The Kerry Dance or Oh, the days of the Kerry dancing, is a sentimental song written in the Irish folk tradition with words and music by the composer James Lynam Molloy, an Irish barrister who lived from 1837-1909. Written in 1879 it is a lament that describes the reminiscences of the singer for his youth and the carefree excitement of the summer dancing with youthful companions. It also mourns the Irish society that gave the dances and music but which he feels has now gone forever. Although it is a composed piece its popularity has led it to be mistaken for a traditional piece of folk music.

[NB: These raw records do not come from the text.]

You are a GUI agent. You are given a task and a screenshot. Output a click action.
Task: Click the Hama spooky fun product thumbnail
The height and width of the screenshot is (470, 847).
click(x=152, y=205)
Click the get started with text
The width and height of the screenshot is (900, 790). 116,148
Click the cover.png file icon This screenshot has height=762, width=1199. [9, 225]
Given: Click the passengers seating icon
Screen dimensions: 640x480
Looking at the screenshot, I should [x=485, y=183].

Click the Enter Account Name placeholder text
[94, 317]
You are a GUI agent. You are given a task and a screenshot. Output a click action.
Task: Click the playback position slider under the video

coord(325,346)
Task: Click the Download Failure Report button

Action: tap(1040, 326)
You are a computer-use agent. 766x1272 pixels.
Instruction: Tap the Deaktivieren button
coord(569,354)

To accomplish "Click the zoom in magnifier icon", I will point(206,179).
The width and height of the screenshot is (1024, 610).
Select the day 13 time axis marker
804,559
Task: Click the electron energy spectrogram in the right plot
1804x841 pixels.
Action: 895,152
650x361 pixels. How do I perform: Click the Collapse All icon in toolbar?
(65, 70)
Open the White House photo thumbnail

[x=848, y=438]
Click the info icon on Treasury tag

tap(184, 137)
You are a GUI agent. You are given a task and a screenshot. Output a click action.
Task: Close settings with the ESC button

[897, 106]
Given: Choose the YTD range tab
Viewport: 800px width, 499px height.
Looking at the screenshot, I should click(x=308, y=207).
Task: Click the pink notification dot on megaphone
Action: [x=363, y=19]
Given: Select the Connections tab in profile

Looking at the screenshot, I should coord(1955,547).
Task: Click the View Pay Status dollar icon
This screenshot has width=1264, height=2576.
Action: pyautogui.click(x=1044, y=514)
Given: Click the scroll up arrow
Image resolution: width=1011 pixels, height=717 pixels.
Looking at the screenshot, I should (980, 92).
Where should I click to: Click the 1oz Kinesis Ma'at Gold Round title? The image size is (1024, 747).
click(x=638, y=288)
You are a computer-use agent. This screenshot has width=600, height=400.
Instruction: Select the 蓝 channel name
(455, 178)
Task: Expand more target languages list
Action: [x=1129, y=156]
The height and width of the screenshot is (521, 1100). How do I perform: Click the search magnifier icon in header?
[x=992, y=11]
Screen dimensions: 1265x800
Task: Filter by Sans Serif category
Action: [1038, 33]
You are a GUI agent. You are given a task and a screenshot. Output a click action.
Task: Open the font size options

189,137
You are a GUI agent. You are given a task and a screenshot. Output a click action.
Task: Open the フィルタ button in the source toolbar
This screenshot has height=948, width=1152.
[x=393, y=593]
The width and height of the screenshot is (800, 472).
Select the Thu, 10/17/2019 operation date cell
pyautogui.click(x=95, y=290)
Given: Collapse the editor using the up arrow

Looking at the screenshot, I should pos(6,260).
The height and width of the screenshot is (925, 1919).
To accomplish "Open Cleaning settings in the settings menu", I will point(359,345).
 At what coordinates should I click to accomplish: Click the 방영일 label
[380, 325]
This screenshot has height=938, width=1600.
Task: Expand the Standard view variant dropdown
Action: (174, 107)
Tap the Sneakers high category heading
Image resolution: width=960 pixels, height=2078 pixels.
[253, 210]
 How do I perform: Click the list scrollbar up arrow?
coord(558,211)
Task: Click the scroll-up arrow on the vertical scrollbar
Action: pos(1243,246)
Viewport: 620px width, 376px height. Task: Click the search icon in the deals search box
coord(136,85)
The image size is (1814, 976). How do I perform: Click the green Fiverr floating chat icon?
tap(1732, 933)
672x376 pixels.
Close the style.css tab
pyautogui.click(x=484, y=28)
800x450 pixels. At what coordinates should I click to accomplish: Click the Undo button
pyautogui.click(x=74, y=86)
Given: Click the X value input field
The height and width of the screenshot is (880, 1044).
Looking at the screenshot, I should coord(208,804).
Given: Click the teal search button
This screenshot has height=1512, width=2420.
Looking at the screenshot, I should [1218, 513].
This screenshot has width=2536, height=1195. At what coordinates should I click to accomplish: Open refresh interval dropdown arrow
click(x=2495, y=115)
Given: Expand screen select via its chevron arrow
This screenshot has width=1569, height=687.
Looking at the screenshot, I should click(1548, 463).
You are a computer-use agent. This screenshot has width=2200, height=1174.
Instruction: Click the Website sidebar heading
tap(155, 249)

The Kerry Dance was composed as a song, published in 1879 by James L. Molloy. The opening eight bars are virtually identical to The Cuckoo, written and composed by Miss Margaret Casson and published in London around 1790.

The pipes referred to would be the Irish or Uilleann pipes .

== Lyrics ==
The song has 4 verses with a chorus.

The best known first verse is as follows:-

1. Oh the days of the Kerry dancing Oh the ring of the piper’s tune Oh for one of those hours of gladness Gone, alas! like our youth, too soon. When the boys began to gather In the glen of a summer night And the Kerry piper’s tuning Made us long with wild delight.

== Notable recordings ==

- The Kerry Dance.- John McCormack 1936
- O the Days of the Kerry Dancing , Julie Andrews in the 1957 album The Lass with the Delicate Air
- The Kerry Dance 1942 Soundies Musical - Kay Lorraine.

== References in culture ==

- In his 1996 memoir Angela's Ashes, Frank McCourt recalls his mother singing The Kerry Dance when she fetches him from his friend Paddy Clohessy's home.
- In the 1953 comic film , Les Vacances de Monsieur Hulot by Jacques Tati. , it is the song that plays on the radio as Mr Hulot arrives at the Hotel.